Generally hailed as “not your mom’s erotica”, I would actually argue that The Siren is not erotica at all–at least, it’s not exclusively erotica. This is a romance, yes, but again, not your typical romance either. The heroine and the main male character are not meant to be with each other. They are meant to meet so that they can be with whom they love. Early in the book, Nora makes the point that some of what we consider “romance” may in fact be horror stories (such as The Gift of the Magi); this book is similarly difficult to settle into a neat category.
My case for a classification outside of “erotica” is based on a few elements. First, the strength of the story itself. This book, like the novel the main character is writing, could exist without the sex. Most erotic scenes in The Siren are understated (a good thing) and contain more hints than provocative descriptions. It’s really about a bunch of people, looking for love (aren’t we all?) the best way they can. Some have lost it, some have left it, some are feeling it for the first time. The sex doesn’t sustain the story–the story gives occasion to sex, rather than the sex artificially sustaining the plot. Basically, this is not porn: it’s literature with some sex in it. And don’t be fooled by the world in which Nora works; the BDSM underworld isn’t all about sex, either.

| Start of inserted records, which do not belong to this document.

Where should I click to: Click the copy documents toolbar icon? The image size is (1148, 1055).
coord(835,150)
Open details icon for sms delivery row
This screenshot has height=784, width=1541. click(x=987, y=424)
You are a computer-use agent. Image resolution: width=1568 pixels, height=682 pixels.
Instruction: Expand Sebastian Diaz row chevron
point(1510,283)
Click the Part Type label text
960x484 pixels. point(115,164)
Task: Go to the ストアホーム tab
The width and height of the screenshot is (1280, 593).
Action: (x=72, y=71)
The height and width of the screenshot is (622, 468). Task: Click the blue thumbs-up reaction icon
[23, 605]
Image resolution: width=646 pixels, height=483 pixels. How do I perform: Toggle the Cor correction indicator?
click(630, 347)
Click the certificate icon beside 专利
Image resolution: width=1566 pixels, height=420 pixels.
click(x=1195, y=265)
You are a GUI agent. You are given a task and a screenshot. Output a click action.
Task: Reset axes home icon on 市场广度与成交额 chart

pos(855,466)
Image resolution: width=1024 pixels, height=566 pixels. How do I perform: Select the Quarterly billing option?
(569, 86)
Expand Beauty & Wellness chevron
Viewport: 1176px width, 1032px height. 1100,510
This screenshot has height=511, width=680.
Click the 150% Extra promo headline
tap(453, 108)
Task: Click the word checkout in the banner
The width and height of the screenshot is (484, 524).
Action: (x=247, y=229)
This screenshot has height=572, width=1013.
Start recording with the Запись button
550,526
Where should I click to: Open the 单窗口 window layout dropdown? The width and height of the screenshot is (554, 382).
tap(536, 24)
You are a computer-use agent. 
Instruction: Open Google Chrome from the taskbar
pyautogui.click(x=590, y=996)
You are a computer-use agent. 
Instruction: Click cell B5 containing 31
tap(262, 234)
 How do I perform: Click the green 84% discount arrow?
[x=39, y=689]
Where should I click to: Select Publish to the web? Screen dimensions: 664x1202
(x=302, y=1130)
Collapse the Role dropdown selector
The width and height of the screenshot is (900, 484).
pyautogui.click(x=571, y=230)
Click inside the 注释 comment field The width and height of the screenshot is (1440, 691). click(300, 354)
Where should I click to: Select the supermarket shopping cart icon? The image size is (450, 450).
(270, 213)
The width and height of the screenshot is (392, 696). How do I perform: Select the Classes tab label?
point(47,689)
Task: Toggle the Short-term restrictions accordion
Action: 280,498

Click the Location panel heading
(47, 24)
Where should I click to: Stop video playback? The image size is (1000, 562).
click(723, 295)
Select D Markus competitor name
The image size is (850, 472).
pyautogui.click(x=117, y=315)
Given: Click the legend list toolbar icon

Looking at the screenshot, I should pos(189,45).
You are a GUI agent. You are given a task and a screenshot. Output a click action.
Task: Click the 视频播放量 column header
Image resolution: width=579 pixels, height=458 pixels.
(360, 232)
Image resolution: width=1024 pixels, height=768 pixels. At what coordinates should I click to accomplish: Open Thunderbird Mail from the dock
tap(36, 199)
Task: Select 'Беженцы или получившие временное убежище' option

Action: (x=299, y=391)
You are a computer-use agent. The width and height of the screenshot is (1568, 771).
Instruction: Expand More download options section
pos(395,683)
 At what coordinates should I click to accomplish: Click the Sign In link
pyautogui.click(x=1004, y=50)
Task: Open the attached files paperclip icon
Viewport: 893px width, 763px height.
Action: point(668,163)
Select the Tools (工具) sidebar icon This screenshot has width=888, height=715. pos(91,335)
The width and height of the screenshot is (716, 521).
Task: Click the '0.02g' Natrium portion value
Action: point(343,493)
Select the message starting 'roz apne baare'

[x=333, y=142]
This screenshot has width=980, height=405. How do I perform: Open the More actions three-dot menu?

Second, this is an eminently literate book. It may seem naive from an ex-literary scholar, but I like when authors deliberately (and without too much veiling)use their literary predecessors. This book owes a lot of My Fair Lady (apparently; is it sacrilege I haven’t read it?) and, more suprisingly, The Odyssey (if the title didn’t give it away already). Zach is Odysseus, away from home and lost in a sea of guilt. He gets to hear the siren, without risk and without consequences to himself, except for a renewed desire to go home. But then, other people get thrown overboard for this momentary pleasure…
Third (because threes are awesome), I’ve read that some people found this book “shocking”. I may be too used to kind of stuff, because I didn’t find any of them particularly extreme. No slavery contracts, no selling people on an international sexual slave market (see Carrie’s Story: An Erotic S/M Novel for such “shocking” things) and no extreme behaviour. Just your usual, sane, safe and consensual BDSM activities, none of which not being already a part of pop culture’s idea of BDSM sex. Yes, vanilla is the new kinky, these days. Sex isn’t the exclusivity of erotica. 1Q84 famously has some disturbing sex scenes, yet we don’t say it’s erotica.
I believe that the universe of The Siren turns around words, not sex:
God created the world with words, Eleanor. Words are the thread in the fabric of the universe. You write because it brings you closer to God.
(The relationship of this book with religion is a whole other thing I won’t touch in this review, because, OH MY GOD, a lot of depth there.) Characters spend their time running away from words: Nora doesn’t reveal her real “name” to Zach and Zach doesn’t speak of his wife until the very end. Each character suffers because of his or her inability to find the right words, usually because of guilt, shame and/or regret.
Tiffany Reisz gives us a refreshing look at love that tries to be free of guilt, shame and regret–even if you need to be beaten to tears to feel it. If only everyone would love this way, the world would be a much better place.